(This story first appeared in the SF Weekly)
We’re hanging out in Martuni’s, the last great gay piano bar in San Francisco. Once, these majestic animals roamed the hills like mastodon; now, they are nearly extinct. On a good night, it seems like every professional singer in town will show up and open their mouths for free, belting out music like a drunken chorus of angels, as if salvation is guaranteed us all. Then they scatter back to what little of the theater world has managed to remain in the era of Netflix.
My friend Miriam wants to know how I can be so cynical. “Why do you even write about nightlife if you’re so hard on it?” I’ve disappointed her again, but I’m too drunk to care.
The problem is this: The more experienced you are, the easier it is to lose the magic. Tourists don’t get jaded about San Francisco; locals do.
San Francisco’s nightlife, at its best, is a war by a dedicated cadre of locals to extend the magic: to keep ourselves living by keeping it alive.
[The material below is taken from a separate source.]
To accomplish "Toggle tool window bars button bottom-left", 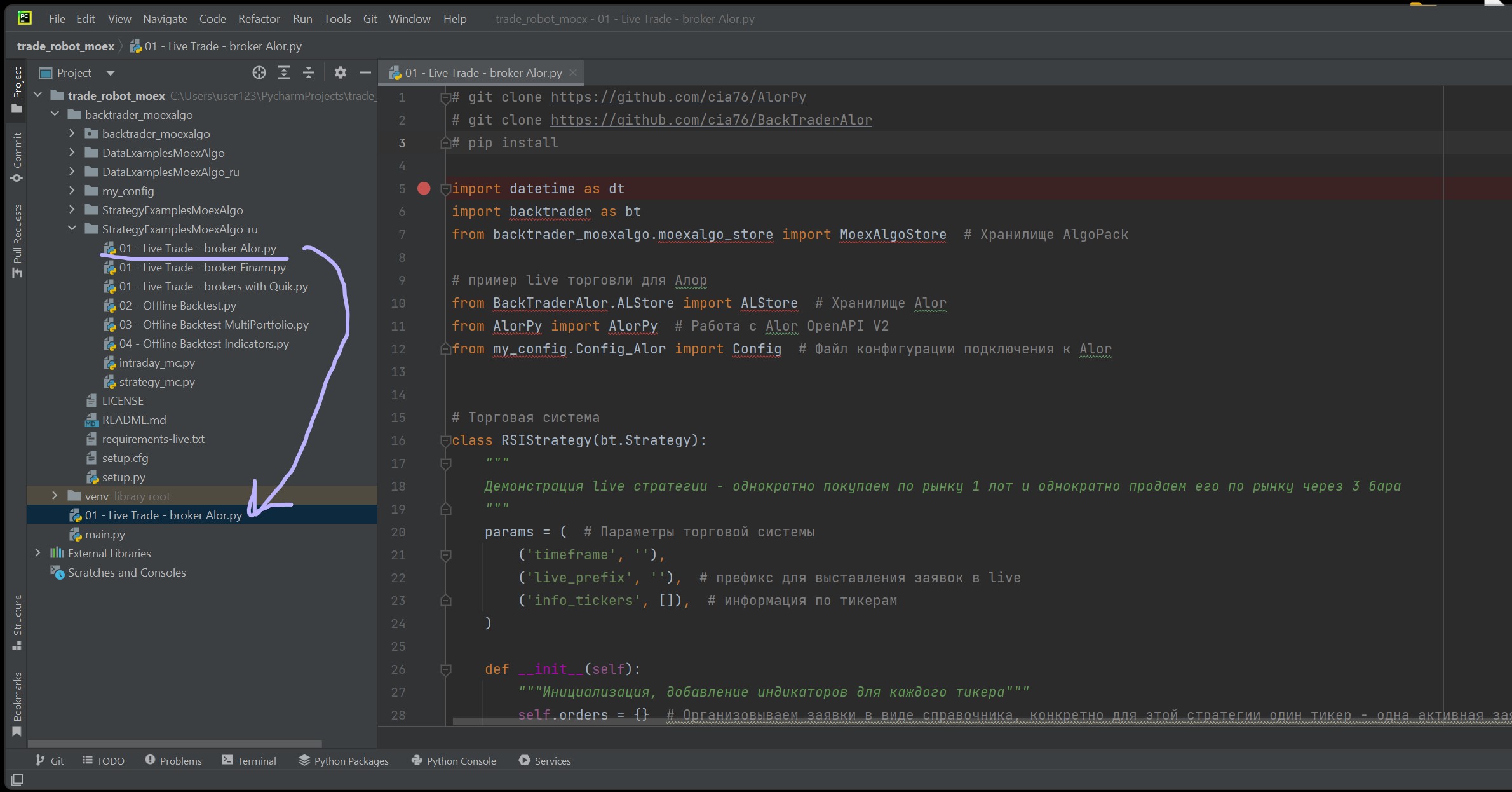I will (17, 779).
The Beats bled into the hippies, whose bullshit fertilized the ground for an explosive gay culture in the ’70s, which inspired a vital scene in kink. The Suicide Club died out in the early ’80s, but the Cacophony Society rose from the ashes, leading to Santa Con and the Billboard Liberation Front and Burning Man. Veteran Burners returned from the desert and decided to fight the war at home, leading to the Odeon Bar and clown burlesque troops and Camp Tipsy, which in turn inspired the All Worlds Fair, as extraordinary venues shone and vanished in back alleys like fireflies in spring.